── Dataset

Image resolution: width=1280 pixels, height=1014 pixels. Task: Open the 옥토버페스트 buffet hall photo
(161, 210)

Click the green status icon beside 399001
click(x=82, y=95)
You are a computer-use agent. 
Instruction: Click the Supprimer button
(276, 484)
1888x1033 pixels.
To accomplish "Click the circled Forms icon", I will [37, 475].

────
── Dataset

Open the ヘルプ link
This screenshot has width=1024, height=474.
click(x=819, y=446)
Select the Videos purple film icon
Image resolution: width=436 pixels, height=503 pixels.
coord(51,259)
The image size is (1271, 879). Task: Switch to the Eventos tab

────
── Dataset

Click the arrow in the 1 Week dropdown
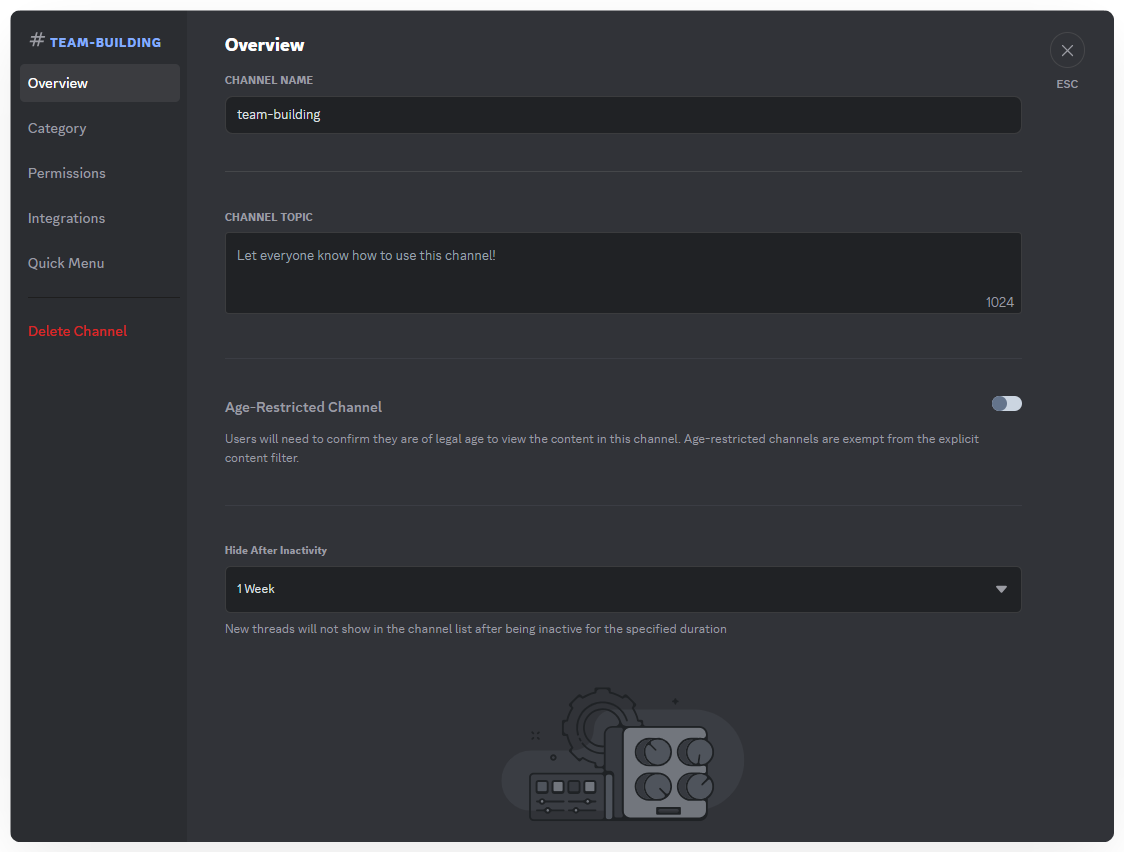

────

Look above for the line with "This screenshot has width=1024, height=474." and the line with "The image size". Retype those two lines and every line between them exactly, adding nothing.

● Response area
This screenshot has width=1024, height=474.
click(x=819, y=446)
Select the Videos purple film icon
Image resolution: width=436 pixels, height=503 pixels.
coord(51,259)
The image size is (1271, 879). Task: Switch to the Eventos tab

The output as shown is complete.